What is the CAA record, and how does it work?

Let’s see one not-so-popular DNS record called the CAA record. It might not be one of the first that comes to your mind when you think about DNS, but it is worth checking out. 

What is the CAA record?

CAA means Certification Authority Authorization. Such a record is a DNS Resource Record that allows the owner of a domain name to define which Certification Authorities (CAs) can issue a certificate for the domain.

The CAs or Certification Authorities are the companies that can issue certificates for a domain (SSL, TLS, or another). The domain owners need to purchase a certificate and incorporate it to improve their site’s security.

The CAA records allow the CAs to better control the process of issuing certificates and to reduce the possibility of mis-issue certificates for the domain.

Inside the CAA record, you will see to which part of the domain does it apply.
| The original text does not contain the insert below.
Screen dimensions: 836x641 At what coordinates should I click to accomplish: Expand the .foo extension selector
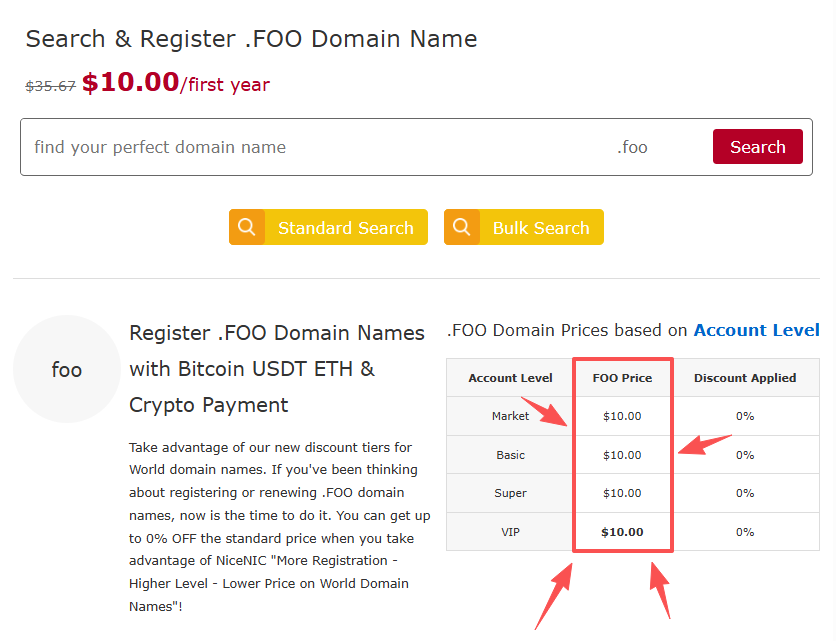click(633, 146)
It can apply for the complete domain name or only for a subdomain or the two to be with different rules.

It is strongly recommended to use the CAA records with DNSSEC. Having DNSSEC enabled will allow the issuer to acquire and archive the proof of authorization for issuing certificates for the domain. 

The verification of such archives may be an audit requirement for the verification of the CAA process. 

Why should you use CAA records?

Use CAA records to limit the abuse and stop the issuing of fake certificates for your domain. Don’t allow other people to create a different certificate for your domain and use it without permission. 

Parameters inside a CAA record

If you check a CAA record, you will see that inside it, you have a flags’ byte, property type, and value that the CA provides. 

Flags:

  • 0 – Not critical. It is not a must to follow what the CAA records are indicated.
  • 128 – Critical. It is a must to follow what the CAA records are indicated.

Property type:

  • Issue – That allows the domain name holder to issue certificates for the domain name in which this property type is published. 
  • Issuewild – That allows the domain name holder to issue wildcard certificates for the domain name in which this property type is published.
  • Iodef – Incident object description exchange format. It will show a URL, where the CA may report request for certificates that looks suspicious, not consistent with certification practices or policies. 

The CA process with CAA records

First, before the CA issues a certificate, it must check for a CAA DNS record of the domain. Then if the CAA exists, it must obey its rules to issue or no a certificate. 

The CA checks for consistency with the CAA and see its certificate policies and certification practices. 

The certificate could cover more than one domain name and might include wildcard domains. The CA must check with the CAA and the authorization written there for all of the domains. 

Conclusion

The CAA record is not one of the most popular DNS records, but it is sure worth using it. Now that you know what the CAA record is use it for your domain and limit cyber-criminals and their tries to abuse with your domain name.